Harto Tidak Mendaftar ASN Demi Mengabdi di Unismuh Makassar


Harto Imayaduddin yang diangkat menjadi karyawan tidak tetap pada tahun 1990, kini mendapat tugas sebagai Staf Khusus Rektor Unismuh Makassar Bidang Keamanan. Foto diabadikan pada Kamis, 20 Juni 2019, di Ruang CCTV Lantai 2 Rektorat Lama Kampus Unismuh, Jl Sultan Alauddin, Makassar. (Foto: Asnawin Aminuddin / PEDOMAN KARYA)





---

PEDOMAN KARYA
Jumat, 21 Juni 2019


Harto Imayaduddin, Staf Khusus Rektor Unismuh Bidang Keamanan (1):



Harto Tidak Mendaftar ASN Demi Mengabdi di Unismuh Makassar


Oleh: Asnawin Aminuddin
(Wartawan Pedoman Karya)

Pada akhir tahun 80-an, Universitas Muhammadiyah (Unismuh) Makassar masih berkampus di Jalan Ranggong, Makassar. Selain itu, Unismuh juga punya kampus II di Jl Mappaoddang. Meskipun memiliki kampus pada dua lokasi berbeda, Unismuh Makassar ketika itu bukanlah kampus besar.

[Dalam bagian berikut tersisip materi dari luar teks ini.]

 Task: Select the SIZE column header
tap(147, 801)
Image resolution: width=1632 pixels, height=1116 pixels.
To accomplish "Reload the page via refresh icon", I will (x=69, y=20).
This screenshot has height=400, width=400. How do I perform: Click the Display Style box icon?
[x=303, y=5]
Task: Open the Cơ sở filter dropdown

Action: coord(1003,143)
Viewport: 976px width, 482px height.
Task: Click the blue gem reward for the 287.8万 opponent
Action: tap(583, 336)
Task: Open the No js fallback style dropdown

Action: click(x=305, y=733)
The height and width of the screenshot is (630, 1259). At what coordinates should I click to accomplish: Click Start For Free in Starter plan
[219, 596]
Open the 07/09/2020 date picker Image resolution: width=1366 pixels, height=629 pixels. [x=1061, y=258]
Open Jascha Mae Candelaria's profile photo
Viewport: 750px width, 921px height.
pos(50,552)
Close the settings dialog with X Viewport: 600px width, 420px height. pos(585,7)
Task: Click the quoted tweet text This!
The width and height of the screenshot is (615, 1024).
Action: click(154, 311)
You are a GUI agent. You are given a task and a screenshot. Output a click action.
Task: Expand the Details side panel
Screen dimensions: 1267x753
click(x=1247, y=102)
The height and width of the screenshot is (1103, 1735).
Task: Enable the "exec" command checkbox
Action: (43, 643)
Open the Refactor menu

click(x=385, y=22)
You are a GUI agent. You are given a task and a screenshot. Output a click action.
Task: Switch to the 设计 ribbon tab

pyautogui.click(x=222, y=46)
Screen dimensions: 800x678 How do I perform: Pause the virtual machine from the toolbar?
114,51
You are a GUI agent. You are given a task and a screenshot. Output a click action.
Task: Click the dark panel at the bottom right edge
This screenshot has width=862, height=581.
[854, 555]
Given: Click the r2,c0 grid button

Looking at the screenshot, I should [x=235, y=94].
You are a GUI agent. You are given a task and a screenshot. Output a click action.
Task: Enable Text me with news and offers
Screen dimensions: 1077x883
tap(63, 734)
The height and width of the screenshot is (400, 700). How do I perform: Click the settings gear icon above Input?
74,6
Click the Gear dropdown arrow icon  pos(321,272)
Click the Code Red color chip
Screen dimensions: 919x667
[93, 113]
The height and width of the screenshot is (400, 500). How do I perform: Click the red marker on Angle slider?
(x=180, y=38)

Jumlah mahasiswanya masih tergolong kurang dan sebagian besar adalah mahasiswa Fakultas Keguruan dan Ilmu Pendidikan. Dengan kondisi tersebut, maka gaji dosen dan karyawannya pun kecil.

Dalam kondisi seperti itulah, Harto Imayaduddin diangkat menjadi karyawan tidak tetap. Tentu juga gajinya kecil, tetapi Harto tetap senang karena sudah mendapat gaji saat masih berstatus mahasiswa Program Studi (dulu disebut jurusan) Kurikulum dan Teknologi Pendidikan (KTP) FKIP Unismuh Makassar.

“Saya masuk kuliah di Unismuh tahun 1988, dan tahun 1990 saya diangkat sebagai karyawan berdasarkan surat tugas dari rektor (KH Djamaluddin Amien) dan mendapat gaji honor dari FKIP,” ungkap Harto kepada Pedoman Karya, di Kampus Unismuh Makassar, Kamis, 20 Juni 2019.
Sebelum kuliah di Unismuh, pria kelahiran Dompu, Nusa Tenggara Barat (NTB), 19 Desember 1965 ini sempat kuliah pada Program Studi Pendidikan Sejarah, FKIP, Universitas Veteran Republik Indonesia (UVRI, sekarang berubah menjadi Universitas Pejuang Republik Indonesia disingkat UPRI) Makassar.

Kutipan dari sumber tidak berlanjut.